La Russie est une puissance militaire et nucléaire, cela étant dit l’économie russe pèse peu, ses infrastructures sont en piteux état. Mais l’Union européenne n’a pas de défense.

Faut-il aller vers une Communauté Européenne de Défense comme en 1954 ?

Oui. Et c’est ce que disent beaucoup de chefs d’Etats européens : aller en quatrième vitesse vers cette Communauté. C’est ce par quoi nous aurions du commencer au début des années 50 pour construire l’Europe.

L’Europe est-elle devenue comme l’était le « Tiers Monde » lors de la Guerre froide, l’enjeu majeur d’une nouvelle Guerre froide qui s’amorce ?

L’Europe a été l’enjeu de la Guerre froide jusqu’à sa fin. Mais aujourd’hui, la situation est différente car M.Trump se désintéresse grandement des pays européens.
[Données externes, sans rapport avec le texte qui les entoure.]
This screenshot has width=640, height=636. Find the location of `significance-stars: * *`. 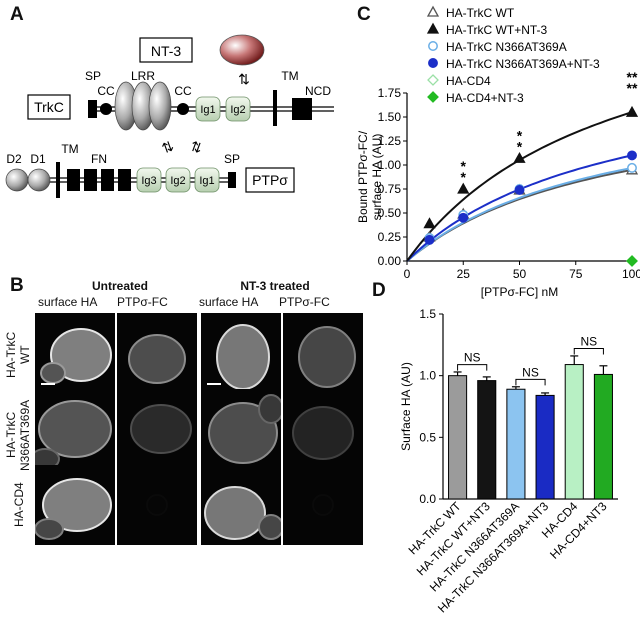

significance-stars: * * is located at coordinates (464, 172).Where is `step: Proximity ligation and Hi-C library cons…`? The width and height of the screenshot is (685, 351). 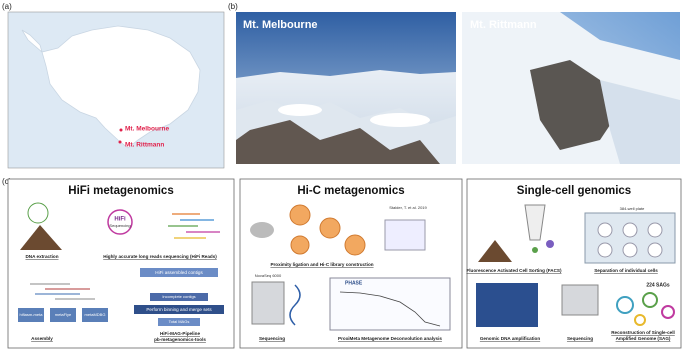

On pourrait plutôt dire que l’Union est dans le viseur de la Russie, alors même que sa défense est remise en question.

Ulysse Cailloux

 

*Le 24 mai 2014 à St Pétersbourg lors de la Rencontre avec les directions des agences de presse mondiales il déclarait : « Cela fait des années que j’ai dit à mes amis en Europe que si vous continuez ainsi, sans prendre en compte l’humeur de la population dans votre propre pays, alors le nationalisme montera inexorablement. Et cela se passe ainsi ».